Em meio a esse ambiente tóxico e poluente, a saúde mental dos brasileiros começou a se deteriorar rapidamente, levando agora a essa série constante e chocante de episódios de violência e mortes sem motivo aparente.

Um estudo recente encomendado pelo Global Health Service Monitor e realizado pela empresa Ipsos, constatou que a preocupação dos brasileiros com a saúde mental quase triplicou nos últimos 4 anos. Em 2018, apenas 18% dos habitantes afirmaram que temas como depressão e ansiedade eram motivo de preocupação. No ano passado, esse número chegou a praticamente 50% dos entrevistados. Em parte, esse aumento pode ser atribuído aos efeitos da Covid-19 na população, embora uma porcentagem significativa dos participantes do estudo tenha atribuído seus sentimentos de angústia e depressão ao clima de ódio, polarização e violência política vivido durante o período de governo . do ex-capitão (2019-2022).

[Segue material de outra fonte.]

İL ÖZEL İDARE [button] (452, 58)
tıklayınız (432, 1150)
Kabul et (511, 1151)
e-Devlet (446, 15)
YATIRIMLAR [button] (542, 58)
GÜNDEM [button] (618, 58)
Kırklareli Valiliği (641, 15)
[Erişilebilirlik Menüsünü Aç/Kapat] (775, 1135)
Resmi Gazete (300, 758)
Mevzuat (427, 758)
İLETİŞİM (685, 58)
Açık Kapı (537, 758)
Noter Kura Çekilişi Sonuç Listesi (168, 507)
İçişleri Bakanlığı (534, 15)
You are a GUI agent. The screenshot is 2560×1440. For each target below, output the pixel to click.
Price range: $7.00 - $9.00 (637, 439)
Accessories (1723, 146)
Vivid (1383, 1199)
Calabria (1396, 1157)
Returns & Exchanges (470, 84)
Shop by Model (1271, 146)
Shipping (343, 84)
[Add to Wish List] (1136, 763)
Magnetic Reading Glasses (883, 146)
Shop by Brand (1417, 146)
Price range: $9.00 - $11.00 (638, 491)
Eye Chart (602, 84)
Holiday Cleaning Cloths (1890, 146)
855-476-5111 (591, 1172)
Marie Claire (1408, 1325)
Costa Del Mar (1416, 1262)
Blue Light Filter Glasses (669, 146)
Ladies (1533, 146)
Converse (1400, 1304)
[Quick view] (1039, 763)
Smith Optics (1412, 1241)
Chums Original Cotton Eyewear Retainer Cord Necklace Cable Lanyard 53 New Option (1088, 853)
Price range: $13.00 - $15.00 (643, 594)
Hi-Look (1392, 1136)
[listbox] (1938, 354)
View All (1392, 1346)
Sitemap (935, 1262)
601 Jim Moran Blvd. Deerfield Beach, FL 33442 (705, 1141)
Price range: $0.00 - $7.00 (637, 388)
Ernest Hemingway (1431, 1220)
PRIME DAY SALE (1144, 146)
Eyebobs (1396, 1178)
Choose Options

De fato, o corpo e a alma do Brasil estão comprometidos com esse ódio desenfreado que se apoderou das pessoas e se espalhou com capilaridade incomum por todos os cantos do país, afetando as relações interpessoais mesmo nos lugares mais remotos e pacíficos do território. Por isso, é urgente formular coletivamente políticas e programas de saúde mental para toda a população que apliquem tratamento consistente e disseminem campanhas permanentes de informação que permitam construir, no menor tempo possível, um ambiente de convivência saudável e plural que evite cidadãos tendo que enfrentar novamente as cenas diárias de horror insano que foram vividas nas últimas semanas.

nota do autor

[1] O número de mortes por esse motivo dobrou na última década, segundo estudos da Organização Pan-Americana da Saúde (OPAS). Segundo a mesma OPAS, o suicídio entre jovens e adolescentes entre 15 e 29 anos é a segunda causa de morte nessa faixa etária, superando inclusive as mortes causadas por acidentes de trânsito.

Fernando de la Cuadra é doutor em Ciências Sociais, editor do blog Socialismo y Democracia e autor do livro De Dilma a Bolsonaro: itinerário da tragédia sociopolítica brasileira (editorial RIL, 2021).